Home Computer Science Scientists achieve near-perfect light transmission on silicon chips

Scientists achieve near-perfect light transmission on silicon chips

A comparison of a fiber spool and the new spiral waveguide chip. Credit: Hao-Jing Chen.

Optical fiber quietly powers much of the modern world.

It carries internet traffic across oceans and cities with astonishing efficiency, letting light travel kilometers with barely any loss.

For decades, scientists have dreamed of bringing that same ultralow-loss performance onto tiny photonic chips, where light could be guided just as cleanly but in a space no bigger than a fingernail.

Now, researchers at California Institute of Technology say they are closer than ever to making that goal a reality.

In new work published in Nature, the team demonstrates a way to guide light across silicon wafers with losses approaching those of optical fiber, even at visible wavelengths.

This breakthrough could enable a new generation of photonic integrated circuits, or PICs, that are far more precise, efficient, and stable than today’s devices.
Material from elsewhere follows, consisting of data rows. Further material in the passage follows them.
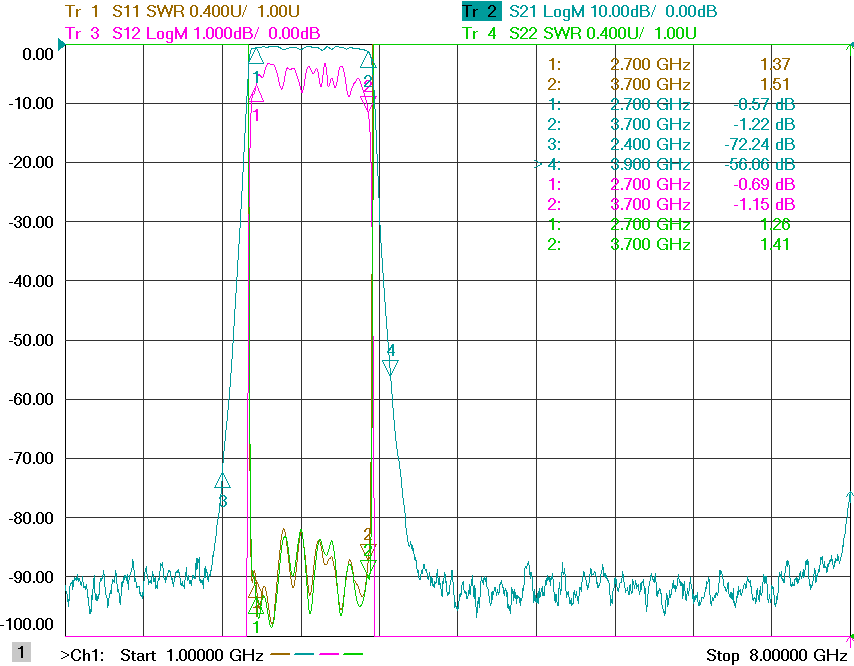Click teal marker 1 triangle at passband top
854x666 pixels.
(x=256, y=55)
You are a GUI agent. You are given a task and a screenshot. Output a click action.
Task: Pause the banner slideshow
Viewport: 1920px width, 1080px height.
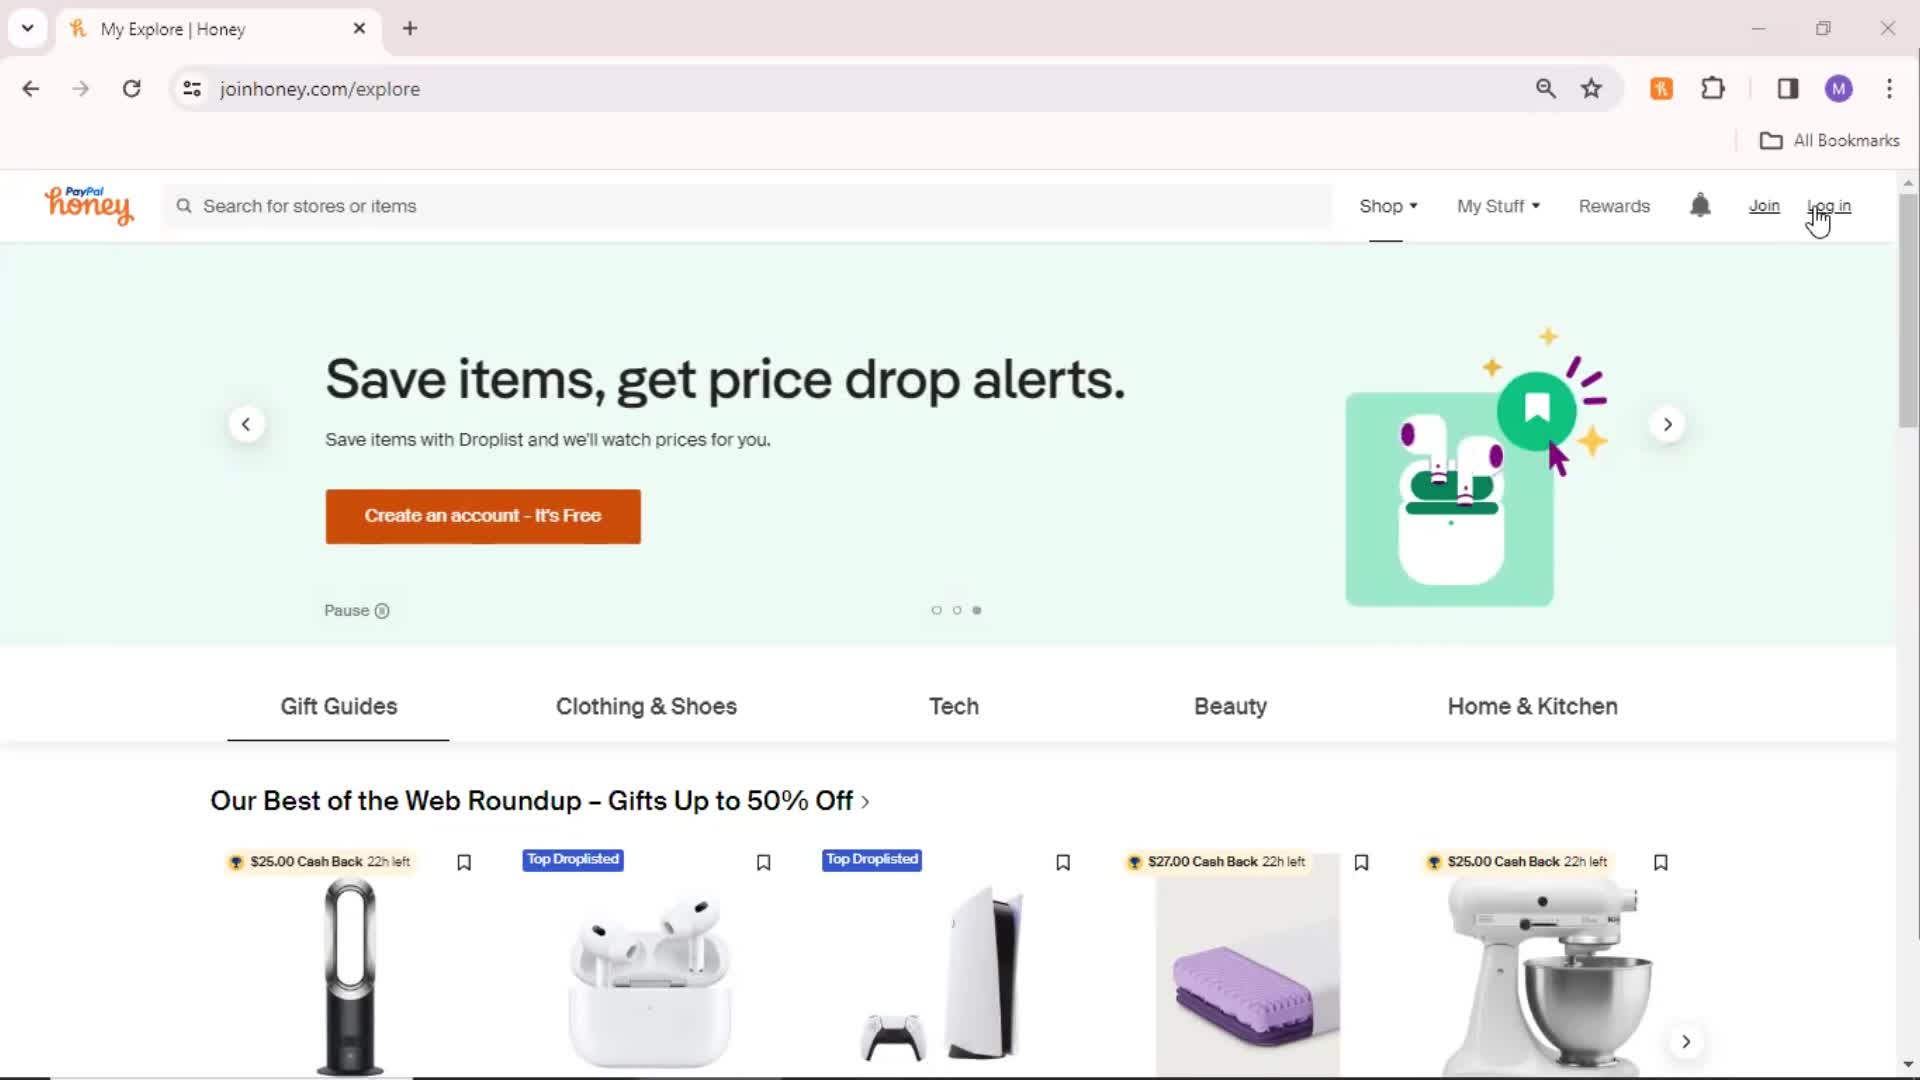[357, 609]
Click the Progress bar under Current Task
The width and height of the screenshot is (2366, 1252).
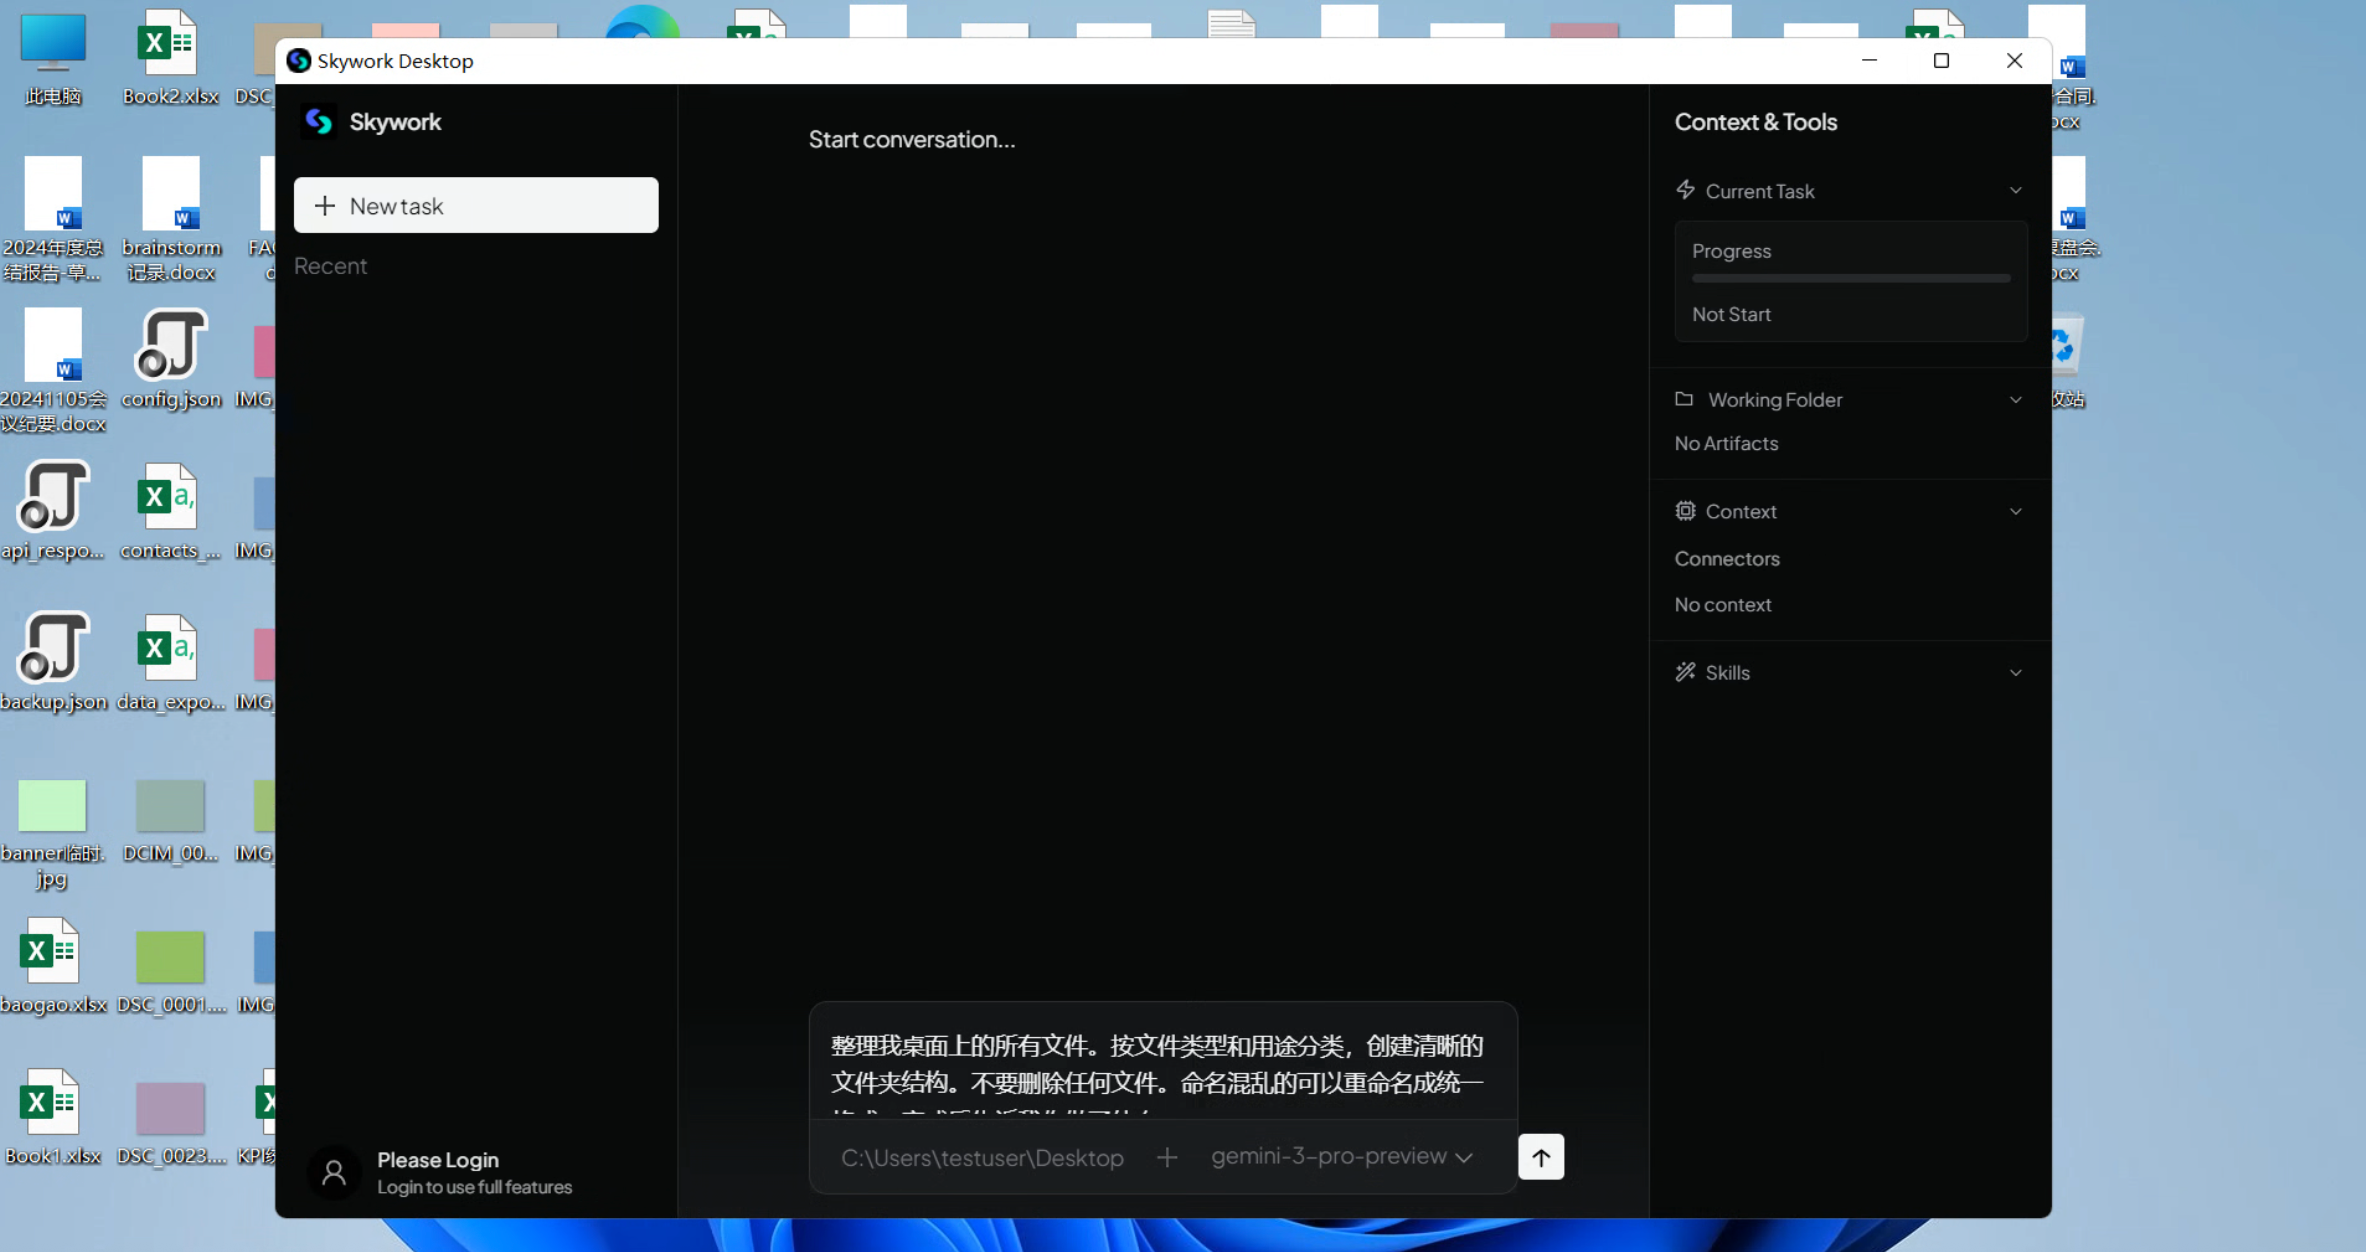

Optical fiber sets an extremely high bar.

Made from ultra-pure glass and drawn to be exceptionally smooth, fiber allows light to pass with almost no scattering or absorption.

Translating that performance to flat, chip-based devices has been difficult because on-chip waveguides typically have rough surfaces at the nanoscale, which causes light to scatter and lose strength.

“For years, we’ve been trying to bring the fabrication ideas behind optical fiber onto silicon wafers while preserving fiber’s ultralow loss,” says Kerry Vahala, who led the research.

The team’s solution was to use germano-silicate glass—the same type of glass used in optical fiber—and pattern it directly onto standard semiconductor wafers using lithography.

The resulting waveguides are laid out in tight spiral shapes, allowing light to travel long distances on a very small chip, similar to winding fiber onto a spool. Because the material melts at relatively low temperatures, the researchers can gently heat the waveguides after fabrication. This “reflow” process smooths the surfaces down to nearly atomic perfection, dramatically reducing scattering losses.

At near-infrared wavelengths, the new platform already matches the performance of silicon nitride, the current gold standard for low-loss photonics.

At visible wavelengths, it does much better—outperforming previous records by about 20 times. That matters because many important technologies, including atomic sensors and optical clocks, rely on visible light.

Why does ultralow loss matter so much on a chip that’s only a few centimeters wide? The answer lies in devices like ring resonators, where light circulates repeatedly inside a loop.

Even though the loop itself is small, the effective distance light travels can be many meters or more. Lower loss means light can circulate longer, greatly boosting performance. In lasers, for example, reducing loss by a factor of 10 can improve coherence by a factor of 100.

The team has already built several working devices using the new material, including lasers and frequency-generating resonators. Potential applications range from ultra-precise timing systems and navigation sensors to data-center communications, artificial intelligence hardware, and quantum technologies.

According to Vahala, this is just the beginning. After years of steady progress, the researchers believe they now have a flexible, fiber-like platform on chips—one that could reshape how light is used in future technologies.